_Extract_
:::::
A genius of poetry martyred in the communist prisons
Gheorghe Calciu told me that Costache Oprișan, the leader of the student legionaries, had died in his arms. I had known Costache Oprișan since 1940 and was interested in his development.
In 1941 Oprișan fled to Germany as a high school graduate. He was particularly interested in philosophy and literature. As a result, some of the most highly educated people in these disciplines were eager to cultivate him. By 1946, he was constantly studying and had acquired a remarkable knowledge of philosophy.
In 1946, Oprișan came to Romania and was active for a while in the legionary line. Then his activity was interrupted following the agreement between the Legionaries and the Communists, so that the Legionaries would not work and the Communists would leave them alone. But when the agreement was broken by the communists, Oprișan was arrested and sentenced. Taken to Pitești, Țurcanu’s anger turned against him. Strong-willed and well-built, his physical resistance was broken by repeated beatings.
:::::
_Provided data_
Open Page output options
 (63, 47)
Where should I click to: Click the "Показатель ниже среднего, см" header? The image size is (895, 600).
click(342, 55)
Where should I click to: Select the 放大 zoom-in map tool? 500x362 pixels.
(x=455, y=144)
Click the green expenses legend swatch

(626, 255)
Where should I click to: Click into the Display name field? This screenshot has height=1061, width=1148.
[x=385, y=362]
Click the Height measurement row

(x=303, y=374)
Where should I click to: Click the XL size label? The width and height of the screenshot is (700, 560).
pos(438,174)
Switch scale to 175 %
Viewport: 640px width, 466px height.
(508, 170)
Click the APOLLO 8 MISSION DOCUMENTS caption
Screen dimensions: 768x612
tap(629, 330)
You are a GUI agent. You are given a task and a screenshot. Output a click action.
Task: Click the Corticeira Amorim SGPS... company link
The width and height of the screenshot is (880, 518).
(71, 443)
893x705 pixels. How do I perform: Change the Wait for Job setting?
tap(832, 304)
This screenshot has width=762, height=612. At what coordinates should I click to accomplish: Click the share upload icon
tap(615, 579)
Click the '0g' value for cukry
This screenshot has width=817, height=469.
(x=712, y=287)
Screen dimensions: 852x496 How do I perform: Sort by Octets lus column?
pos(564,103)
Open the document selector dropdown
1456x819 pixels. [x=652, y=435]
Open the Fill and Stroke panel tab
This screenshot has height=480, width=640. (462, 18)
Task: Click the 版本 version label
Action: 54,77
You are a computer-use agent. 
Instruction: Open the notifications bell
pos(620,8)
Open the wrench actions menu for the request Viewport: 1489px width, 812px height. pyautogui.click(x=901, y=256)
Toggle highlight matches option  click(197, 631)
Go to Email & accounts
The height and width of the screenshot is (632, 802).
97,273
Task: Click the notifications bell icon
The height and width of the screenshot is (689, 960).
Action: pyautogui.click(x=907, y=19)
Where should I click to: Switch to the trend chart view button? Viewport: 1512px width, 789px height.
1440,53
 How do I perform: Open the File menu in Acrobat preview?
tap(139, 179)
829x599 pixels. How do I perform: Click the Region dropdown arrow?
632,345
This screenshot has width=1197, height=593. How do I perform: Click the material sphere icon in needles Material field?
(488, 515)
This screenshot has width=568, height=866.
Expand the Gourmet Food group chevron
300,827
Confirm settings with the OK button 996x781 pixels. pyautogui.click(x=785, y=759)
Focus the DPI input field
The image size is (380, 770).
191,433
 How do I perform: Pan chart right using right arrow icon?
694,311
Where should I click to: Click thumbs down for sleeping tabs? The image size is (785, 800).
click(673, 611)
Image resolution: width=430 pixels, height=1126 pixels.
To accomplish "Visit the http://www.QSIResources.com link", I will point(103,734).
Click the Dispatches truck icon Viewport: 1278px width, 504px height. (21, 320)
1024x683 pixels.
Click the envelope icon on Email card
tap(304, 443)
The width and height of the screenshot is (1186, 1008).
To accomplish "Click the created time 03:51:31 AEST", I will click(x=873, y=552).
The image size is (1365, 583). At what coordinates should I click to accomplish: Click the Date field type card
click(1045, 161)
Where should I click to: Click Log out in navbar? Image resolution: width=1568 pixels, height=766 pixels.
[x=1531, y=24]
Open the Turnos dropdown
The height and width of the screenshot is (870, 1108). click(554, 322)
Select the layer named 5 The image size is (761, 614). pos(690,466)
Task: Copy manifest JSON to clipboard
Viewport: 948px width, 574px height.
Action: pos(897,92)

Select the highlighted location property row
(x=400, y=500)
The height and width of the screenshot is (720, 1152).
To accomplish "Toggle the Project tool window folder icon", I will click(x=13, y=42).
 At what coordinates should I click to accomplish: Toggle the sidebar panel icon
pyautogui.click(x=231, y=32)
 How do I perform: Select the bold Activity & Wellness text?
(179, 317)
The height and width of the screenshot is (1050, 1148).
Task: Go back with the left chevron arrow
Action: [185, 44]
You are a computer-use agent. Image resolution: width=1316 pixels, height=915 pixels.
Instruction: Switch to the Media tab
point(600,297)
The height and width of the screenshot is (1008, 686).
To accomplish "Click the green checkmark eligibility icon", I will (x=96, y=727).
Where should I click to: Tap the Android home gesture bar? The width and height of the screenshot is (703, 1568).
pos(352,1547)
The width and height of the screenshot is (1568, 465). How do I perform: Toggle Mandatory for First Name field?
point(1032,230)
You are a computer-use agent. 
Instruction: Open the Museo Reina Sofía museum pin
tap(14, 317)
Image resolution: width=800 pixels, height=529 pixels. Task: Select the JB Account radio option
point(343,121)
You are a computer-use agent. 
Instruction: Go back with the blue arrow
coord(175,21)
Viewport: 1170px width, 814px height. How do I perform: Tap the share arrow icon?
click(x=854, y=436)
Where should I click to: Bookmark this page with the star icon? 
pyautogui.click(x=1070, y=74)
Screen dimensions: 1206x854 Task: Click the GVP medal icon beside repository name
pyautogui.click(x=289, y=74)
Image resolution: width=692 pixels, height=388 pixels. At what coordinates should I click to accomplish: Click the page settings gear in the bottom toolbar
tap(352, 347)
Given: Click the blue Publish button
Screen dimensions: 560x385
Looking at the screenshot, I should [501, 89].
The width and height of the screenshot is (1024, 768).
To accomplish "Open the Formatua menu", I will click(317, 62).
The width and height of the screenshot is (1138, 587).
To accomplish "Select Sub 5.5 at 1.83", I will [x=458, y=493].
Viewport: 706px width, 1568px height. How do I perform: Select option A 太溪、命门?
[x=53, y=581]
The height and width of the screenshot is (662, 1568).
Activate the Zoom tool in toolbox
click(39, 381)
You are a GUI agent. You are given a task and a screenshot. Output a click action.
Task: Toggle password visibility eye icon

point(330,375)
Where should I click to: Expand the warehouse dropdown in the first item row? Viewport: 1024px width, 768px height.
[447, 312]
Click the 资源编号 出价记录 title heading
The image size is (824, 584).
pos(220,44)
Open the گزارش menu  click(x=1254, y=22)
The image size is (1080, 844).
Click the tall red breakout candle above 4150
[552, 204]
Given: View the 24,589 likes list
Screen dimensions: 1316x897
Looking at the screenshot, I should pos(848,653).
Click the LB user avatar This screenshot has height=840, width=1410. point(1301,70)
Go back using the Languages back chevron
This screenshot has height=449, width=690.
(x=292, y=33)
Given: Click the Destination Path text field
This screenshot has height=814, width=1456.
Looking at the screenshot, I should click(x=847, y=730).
:::::
_Work to complete_
**A.** Answer these questions from the text about Costache Oprișan:
(i) Since what year had the writer known Oprișan?
(ii) To what country did Oprișan flee in 1941?
(iii) What broke Oprișan's physical resistance at Pitești?
**B.** Carry on the text about Costache Oprișan from its last sentence.
The data here is drawn from a separate source.

_Results by task_
**A.**
(i) 1940
(ii) Germany
(iii) Repeated beatings

**B.**
Tuberculosis wore him down and slowly killed him under Calciu’s attentive care. Naturally, he was denied medication.
Oprișan intended to write an epic of the spirit in 12,000 verses with this very title: Epic of the Spirit in Three Songs. It would have taken about 10 years to complete. The whole plan was conceived in the poet’s imagination. The spirit appears in the world as an innocent child, serene and thirsty for knowledge, eager for light, but in need of a guide. And it needs Don Quixote in order to cross the space and the epochs of history in the evolution of the spirit.
Don Quixote represents the disinterested and pure character, untouched by material interests.
The author had to begin the epic with the androgynous myth, in which man was a fully realised man and woman, the sexes not yet separated. But this was to enter a deep antiquity.
Then it went on to Democritus, Pythagoras, Socrates, Plato, Aristotle and the great ancient Greek and Roman philosophers. It took you step by step through the evolution of the mind, through all the ages of history, up to the present day. This, of course, includes Christian spirituality.
Philosophical rationalism, cold and dry, was to be called: The Stone Mountain.
The great literary productions should be included in the chapter or chapters: The Literary Tavern.
The spirit, now grown up, should part with the good guide who had led him as a minor. From now on he would travel the world alone. But he would not let him go alone without giving him a few talismans that he could use in case of great need.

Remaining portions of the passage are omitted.